A Systematic Mapping Study on Teaching of Security Concepts in Programming Courses
Alina Torbunova, Adnan Ashraf, Ivan Porres
TL;DR
This systematic mapping study surveys how cybersecurity concepts are taught within programming courses in higher education. By reviewing 24 peer-reviewed publications from 2010–2023, it classifies security content into general knowledge, issues, negative impacts, and countermeasures, and analyzes how curricula, frameworks, programming environments, and evaluation methods are used. The study finds a strong trend toward combining multiple security knowledge areas, with OWASP Top 10 and ACM Curricula among the most cited frameworks, and notes a bias toward Java and other traditional languages over Python. It provides guidelines to improve future work and highlights opportunities for holistic security frameworks and security education in advanced programming contexts, including Python-focused pedagogy. Overall, the work offers a structured view of the current state and practical directions to strengthen cybersecurity education in programming disciplines.
Abstract
Context: To effectively defend against ever-evolving cybersecurity threats, software systems should be made as secure as possible. To achieve this, software developers should understand potential vulnerabilities and apply secure coding practices. To prepare these skilled professionals, it is important that cybersecurity concepts are included in programming courses taught at universities. Objective: To present a comprehensive and unbiased literature review on teaching of cybersecurity concepts in programming courses taught at universities. Method: We perform a Systematic Mapping Study. We present six research questions, define our selection criteria, and develop a classification scheme. Results and Conclusions: We select 24 publications. Our results show a wide range of research contributions. We also outline guidelines and identify opportunities for future studies.
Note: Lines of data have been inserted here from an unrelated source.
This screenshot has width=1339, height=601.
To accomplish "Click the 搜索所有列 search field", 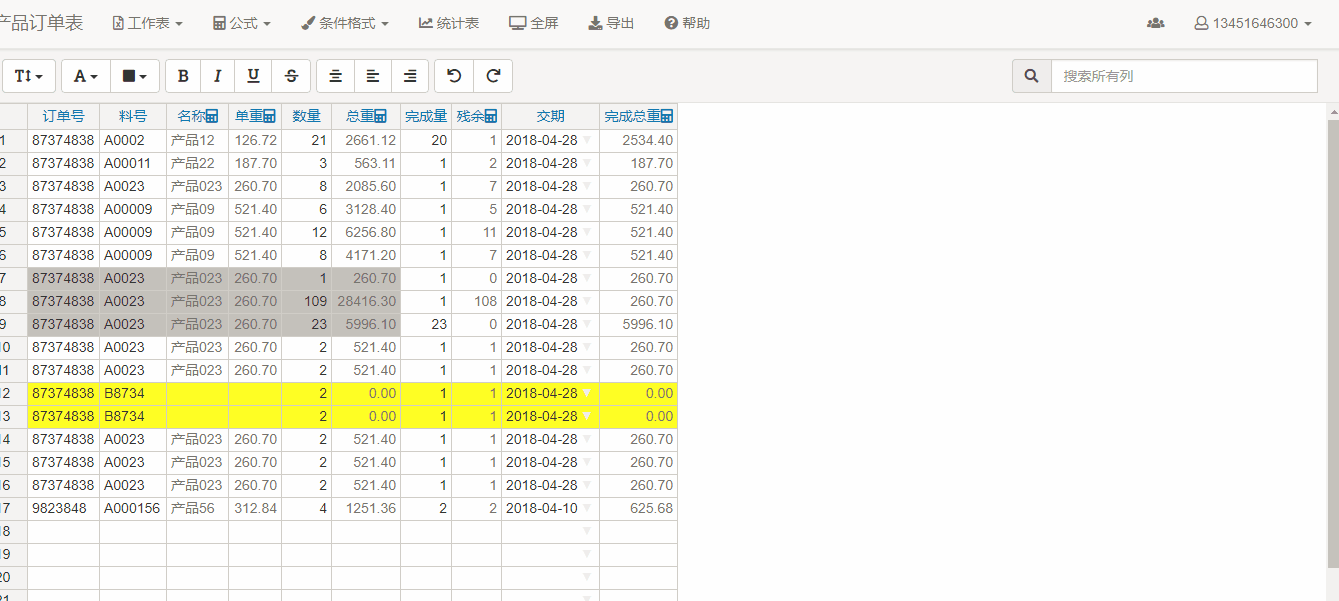I will click(1184, 76).
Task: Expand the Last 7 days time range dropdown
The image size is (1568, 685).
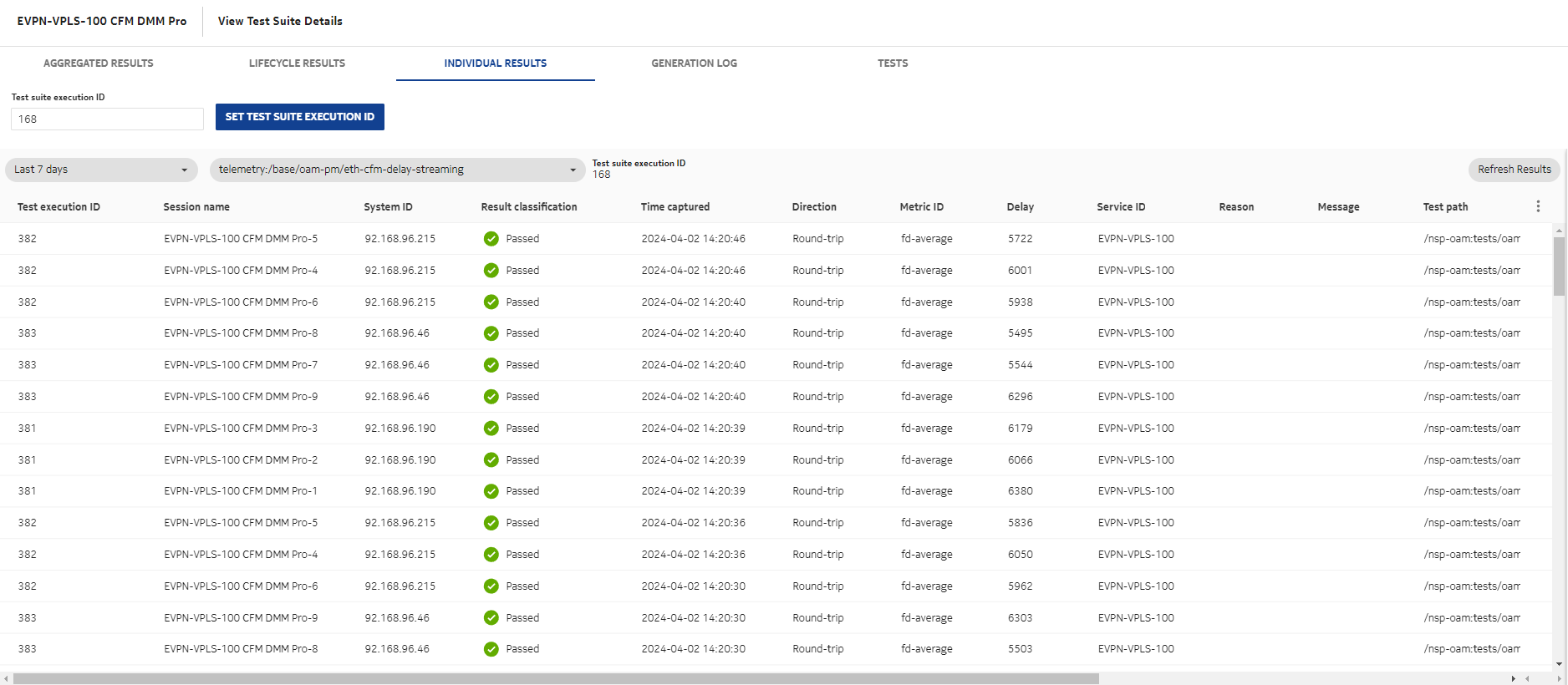Action: point(101,170)
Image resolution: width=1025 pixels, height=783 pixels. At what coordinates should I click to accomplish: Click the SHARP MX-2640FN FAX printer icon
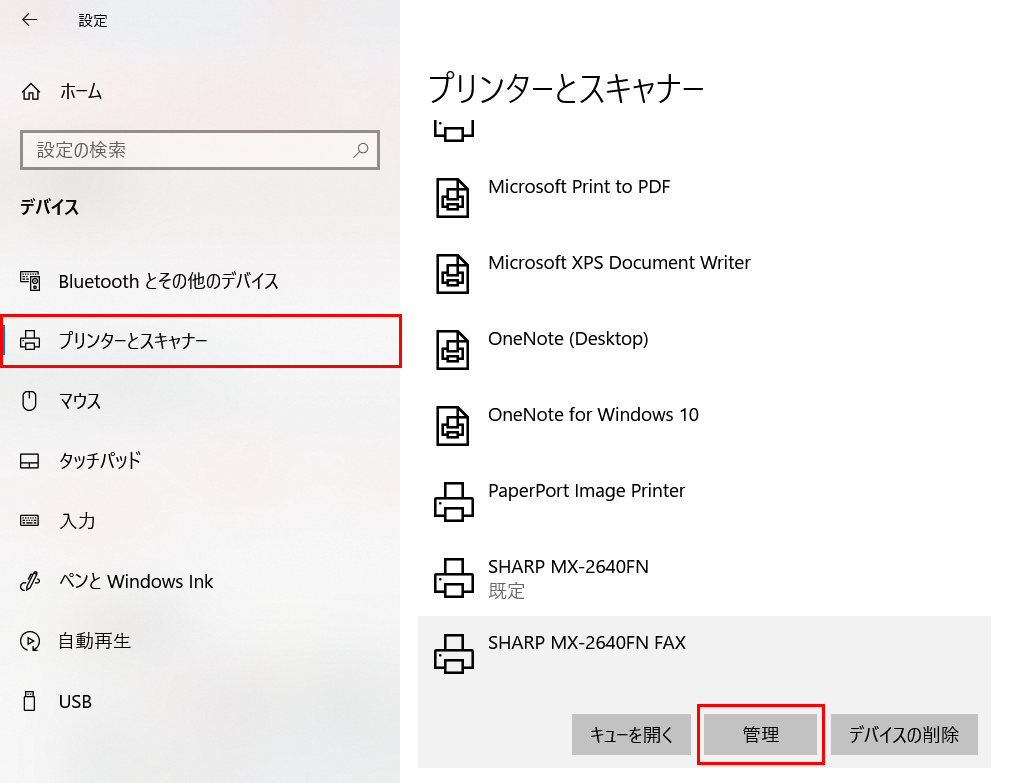455,653
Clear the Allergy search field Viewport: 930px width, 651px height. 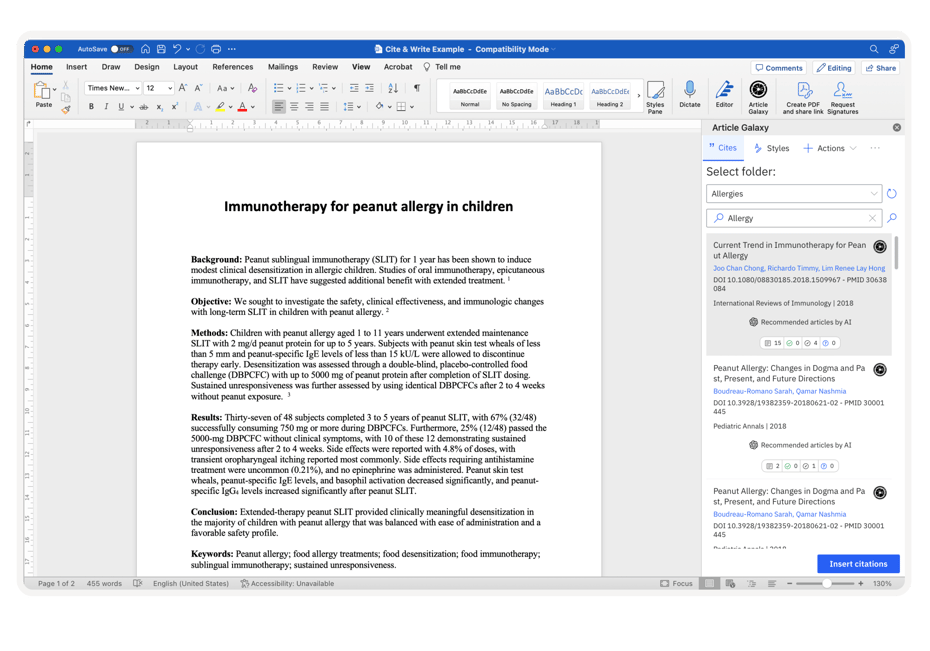pos(872,217)
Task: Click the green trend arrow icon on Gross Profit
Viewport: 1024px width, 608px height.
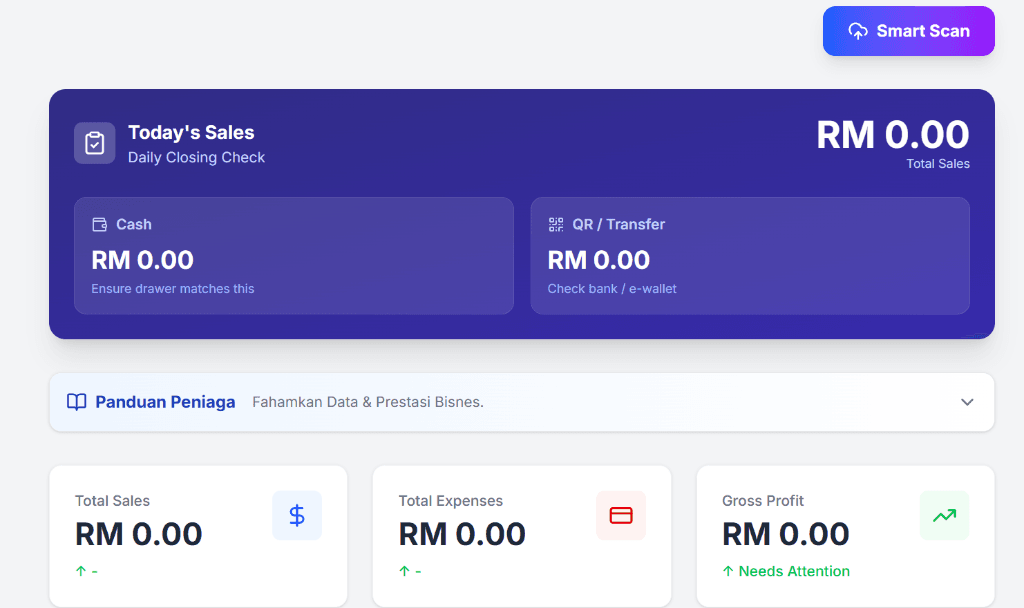Action: pyautogui.click(x=944, y=515)
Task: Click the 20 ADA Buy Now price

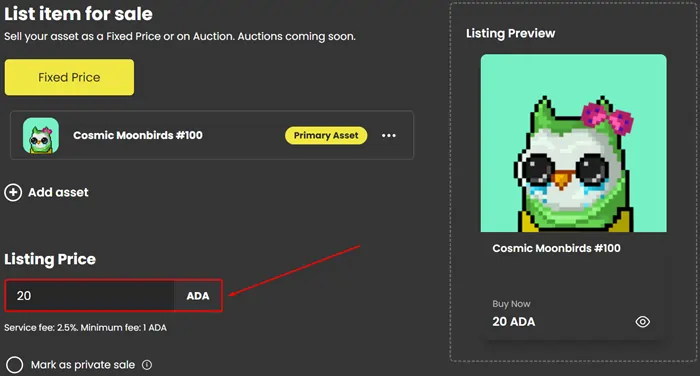Action: (x=513, y=322)
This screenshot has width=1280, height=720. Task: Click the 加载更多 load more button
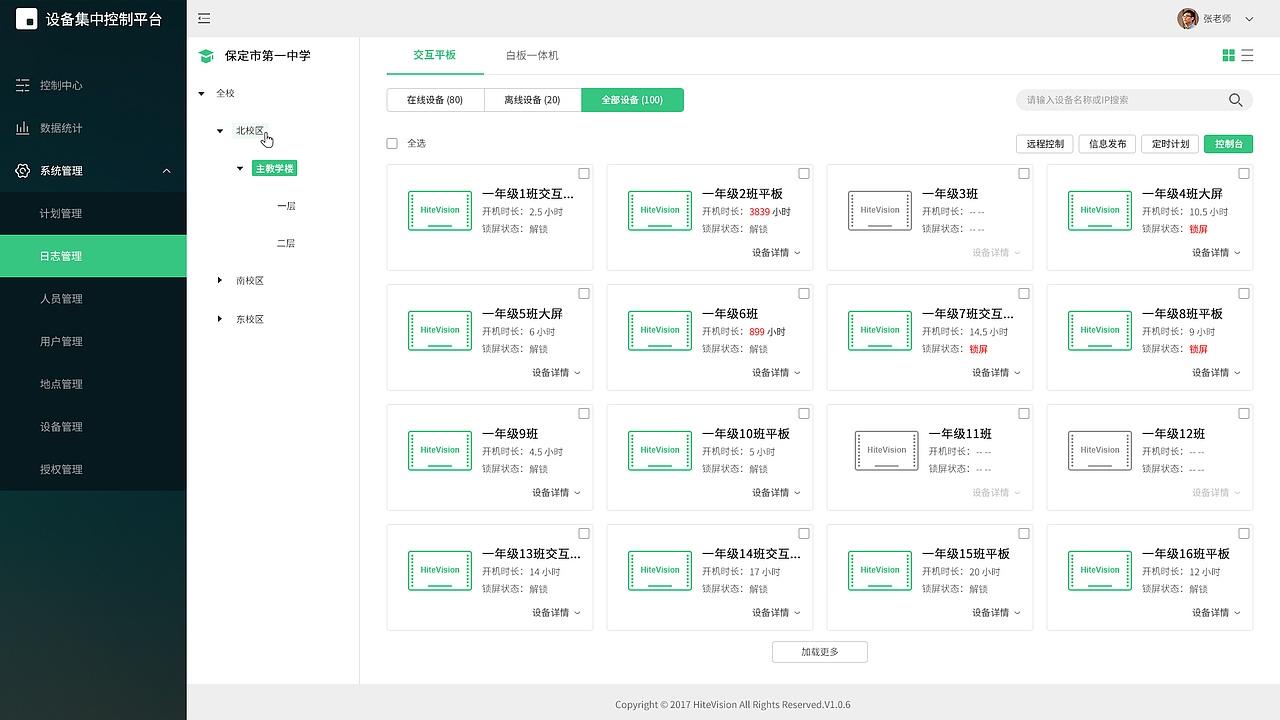coord(819,651)
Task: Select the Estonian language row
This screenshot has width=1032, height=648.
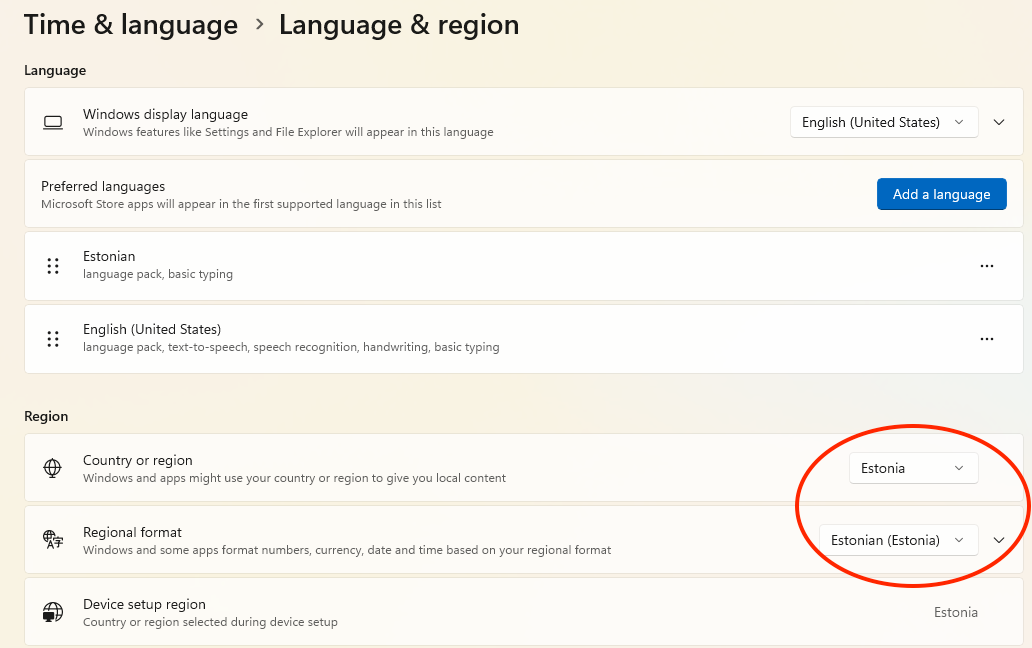Action: (500, 266)
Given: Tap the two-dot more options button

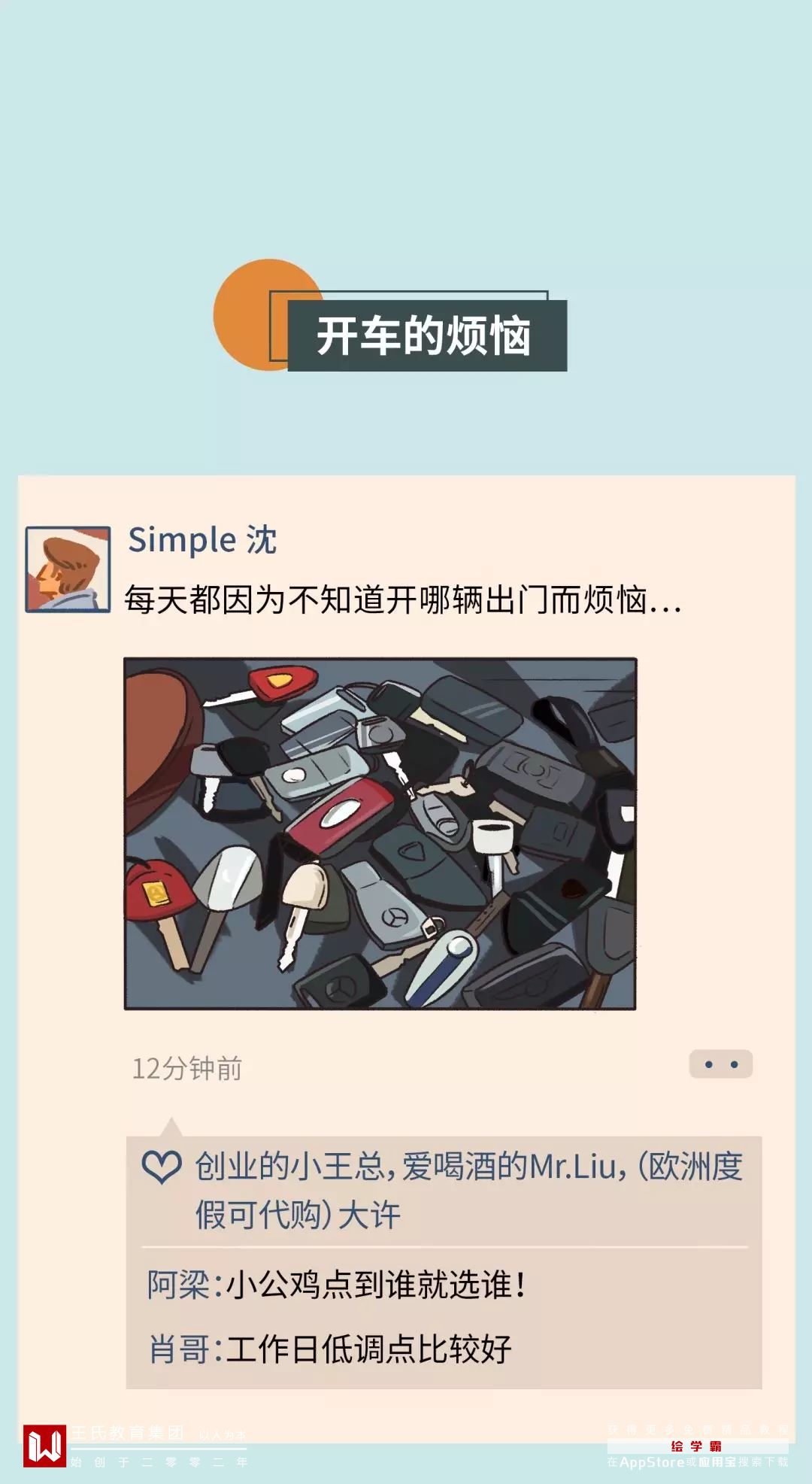Looking at the screenshot, I should pyautogui.click(x=720, y=1064).
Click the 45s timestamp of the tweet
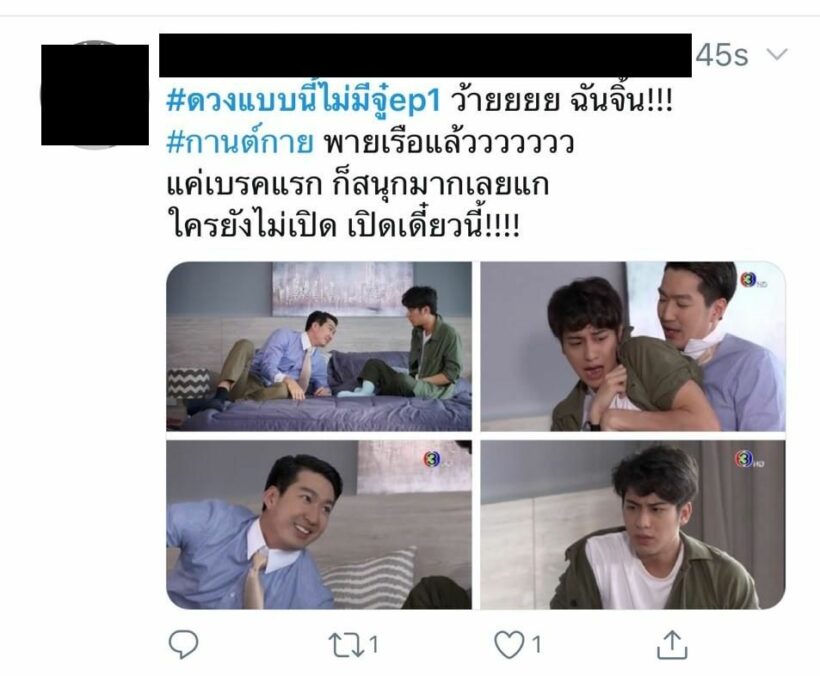Screen dimensions: 820x676 point(722,54)
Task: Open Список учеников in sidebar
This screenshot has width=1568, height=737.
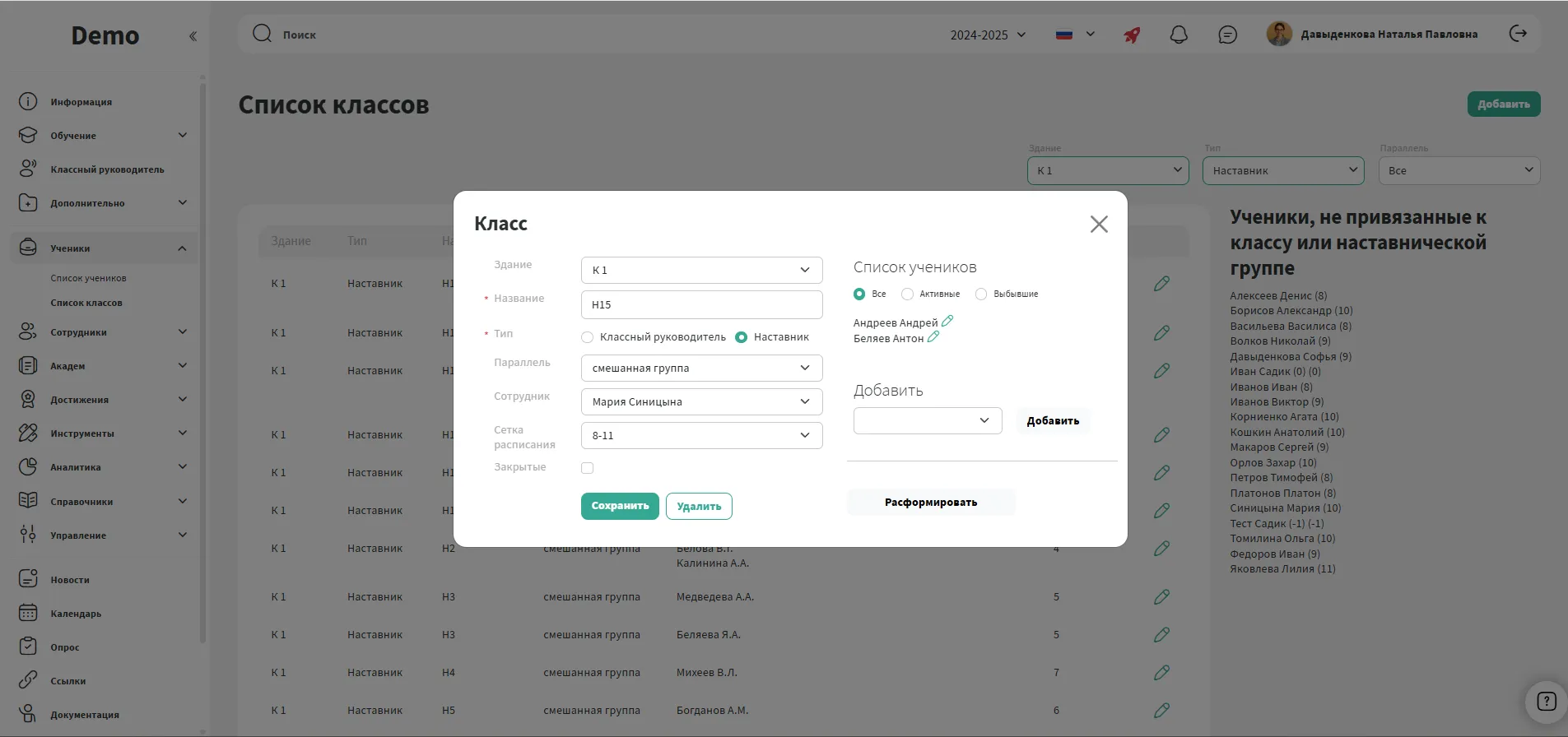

The guidelines include coverage of security knowledge categories and evaluation of contributions. We suggest that future studies should cover security issues, negative impacts, and countermeasures, as well as apply evaluation techniques that examine students' knowledge. The opportunities for future studies are related to advanced courses, security knowledge frameworks, and programming environments. Furthermore, there is a need of a holistic security framework that covers the security concepts identified in this study and is suitable for education.